A second research paper commissioned by the Gonski review panel and carried out by the Allen Consulting Group, while not as hostile to non-government schools as the report by the Nous Group, also is cause for concern. The report investigates a new model for funding government and non-government schools, what is described as the National Schooling Recurrent Resource Standard. The NSRRS is defined as the level of resources from all sources, public and private, that “would enable students attending schools serving communities with minimal levels of educational disadvantage the opportunity to meet agreed national educational outcomes”. Schools facing greater costs due to serving disadvantaged students or remote communities would receive additional targeted funding to supplement the NSRRS.

While noting a number of difficulties in defining and measuring educational outcomes, the Allen Report recommends that funding be tied to schools achieving “defined standards and outcomes” based on a model of accountability and efficiency more suited to commerce and business. Examples of expected outcomes include: literacy and numeracy standards, national policy goals, and retention and completion rates. The concern here, much like the Rudd–Gillard “education revolution”, is that an input-output model based on fulfilling government dictates leads to schools losing the flexibility and autonomy they need to best manage themselves and to reflect the needs and aspirations of their communities.

In the survey, one of the main concerns expressed by school principals, government and non-government, is the heavy-handed, inflexible and intrusive nature of government micromanagement and bureaucratic interference. Such demands involve compliance costs, undermine school autonomy, and direct resources and energy away from the classroom. Forcing non-government schools to comply with policy documents like the Melbourne Declaration, which implies that schools cannot discriminate in areas like staffing and enrolments, also has the potential to undermine the ability of religious schools to act according to the dictates of their faith.

Under the current SES model non-government schools are not financially penalised by losing government funding as a result of money raised locally through fees and other sources such as philanthropic support. The belief is that private investment in education should be encouraged and that as the SES model is based on need, with wealthier non-government schools receiving less funding, that it would be wrong to further penalise school communities. An added concern with the Allen Report is that as the NSRRS incorporates all sources of funding, public and private, it will lead to non-government schools receiving less government support.

A further illustration that the Gonski funding review represents a danger to non-government schools and that the ALP federal government harbours a dislike for such schools is the failure of the last three education ministers to guarantee that non-government schools will not suffer financially as a result of the review.

Julia Gillard, Simon Crean and now Peter Garrett, while stating that no school will lose funding, have all refused to promise that any new model will index funding on an annual basis. When he was interviewed soon after the launch of the four research papers in late August, Garrett, on being asked three times, refused to clarify the matter.

That non-government schools are in danger of losing funding in real terms and having their autonomy compromised is made more likely given that the Greens are able to exert so much pressure.

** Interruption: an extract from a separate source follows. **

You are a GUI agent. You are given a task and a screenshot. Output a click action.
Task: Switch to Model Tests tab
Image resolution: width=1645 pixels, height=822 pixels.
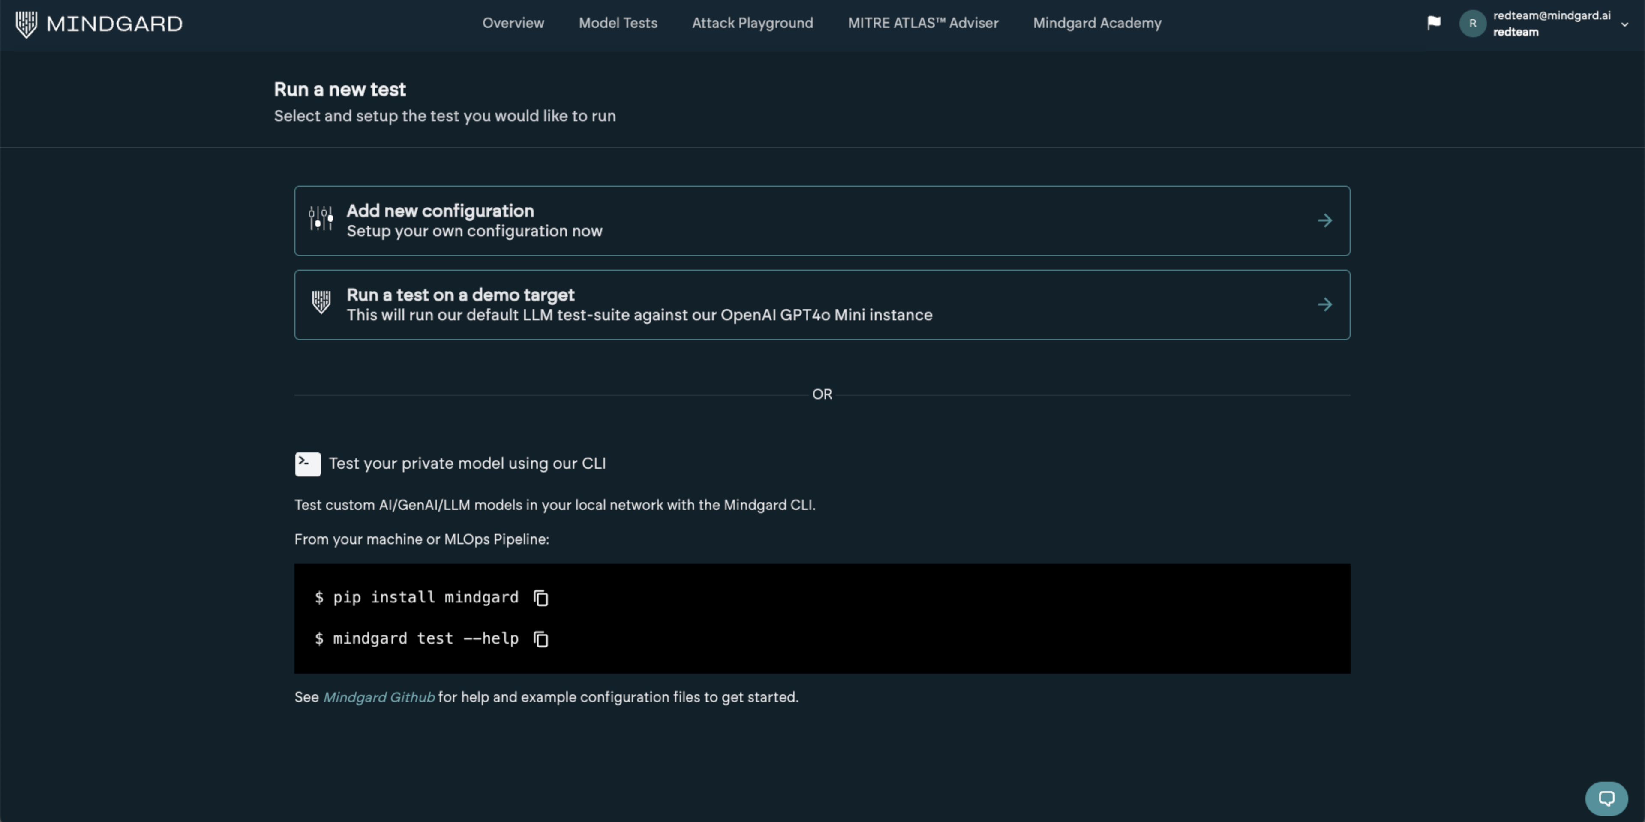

Julia Gillard depends on the Greens for her government’s political survival and the extreme-Left party is no friend of Catholic and independent schools.

Not only does the Greens’ education policy call for funding to non-government schools to be frozen at 2003-04 levels, that funding to wealthy schools be withdrawn and that funding be reduced to take account of money raised by schools and their communities, the Greens also seek to force their radical social agenda on schools. If the Greens have their way, the right of faith-based schools to employ and enrol those sympathetic and supportive of such schools’ religious beliefs will no longer be permitted. 

Dr Kevin Donnelly is Director of the Melbourne-based Education Standards Institute and the author of Australia’s Education Revolution (Connor Court).